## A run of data
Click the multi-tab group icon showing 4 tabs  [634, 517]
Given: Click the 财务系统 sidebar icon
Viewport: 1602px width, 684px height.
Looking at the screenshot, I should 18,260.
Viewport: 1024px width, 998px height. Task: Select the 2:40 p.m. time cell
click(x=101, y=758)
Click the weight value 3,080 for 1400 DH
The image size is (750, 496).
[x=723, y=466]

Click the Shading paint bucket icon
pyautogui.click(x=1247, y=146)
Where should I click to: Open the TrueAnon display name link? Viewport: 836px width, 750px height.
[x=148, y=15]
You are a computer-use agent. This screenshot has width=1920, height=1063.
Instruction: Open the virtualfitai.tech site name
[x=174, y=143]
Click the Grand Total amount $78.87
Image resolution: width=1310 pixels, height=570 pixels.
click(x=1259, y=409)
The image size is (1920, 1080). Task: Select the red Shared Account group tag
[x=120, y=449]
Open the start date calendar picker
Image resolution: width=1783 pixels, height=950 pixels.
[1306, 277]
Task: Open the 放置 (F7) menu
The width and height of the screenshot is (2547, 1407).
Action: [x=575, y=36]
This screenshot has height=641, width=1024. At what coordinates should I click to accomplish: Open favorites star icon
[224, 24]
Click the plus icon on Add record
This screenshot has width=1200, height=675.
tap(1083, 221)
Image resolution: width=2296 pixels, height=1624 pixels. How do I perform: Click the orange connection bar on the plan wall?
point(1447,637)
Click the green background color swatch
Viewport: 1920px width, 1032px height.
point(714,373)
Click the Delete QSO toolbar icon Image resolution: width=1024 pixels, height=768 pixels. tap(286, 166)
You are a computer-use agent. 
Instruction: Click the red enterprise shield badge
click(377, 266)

## What to work on
Copy out every line of the data above word for word, leaving nothing out and changing nothing.

## The completed task
Click the multi-tab group icon showing 4 tabs  [634, 517]
Given: Click the 财务系统 sidebar icon
Viewport: 1602px width, 684px height.
Looking at the screenshot, I should 18,260.
Viewport: 1024px width, 998px height. Task: Select the 2:40 p.m. time cell
click(x=101, y=758)
Click the weight value 3,080 for 1400 DH
The image size is (750, 496).
[x=723, y=466]

Click the Shading paint bucket icon
pyautogui.click(x=1247, y=146)
Where should I click to: Open the TrueAnon display name link? Viewport: 836px width, 750px height.
[x=148, y=15]
You are a computer-use agent. This screenshot has width=1920, height=1063.
Instruction: Open the virtualfitai.tech site name
[x=174, y=143]
Click the Grand Total amount $78.87
Image resolution: width=1310 pixels, height=570 pixels.
click(x=1259, y=409)
The image size is (1920, 1080). Task: Select the red Shared Account group tag
[x=120, y=449]
Open the start date calendar picker
Image resolution: width=1783 pixels, height=950 pixels.
[1306, 277]
Task: Open the 放置 (F7) menu
The width and height of the screenshot is (2547, 1407).
Action: [x=575, y=36]
This screenshot has height=641, width=1024. At what coordinates should I click to accomplish: Open favorites star icon
[224, 24]
Click the plus icon on Add record
This screenshot has width=1200, height=675.
tap(1083, 221)
Image resolution: width=2296 pixels, height=1624 pixels. How do I perform: Click the orange connection bar on the plan wall?
point(1447,637)
Click the green background color swatch
Viewport: 1920px width, 1032px height.
point(714,373)
Click the Delete QSO toolbar icon Image resolution: width=1024 pixels, height=768 pixels. tap(286, 166)
You are a computer-use agent. 
Instruction: Click the red enterprise shield badge
click(377, 266)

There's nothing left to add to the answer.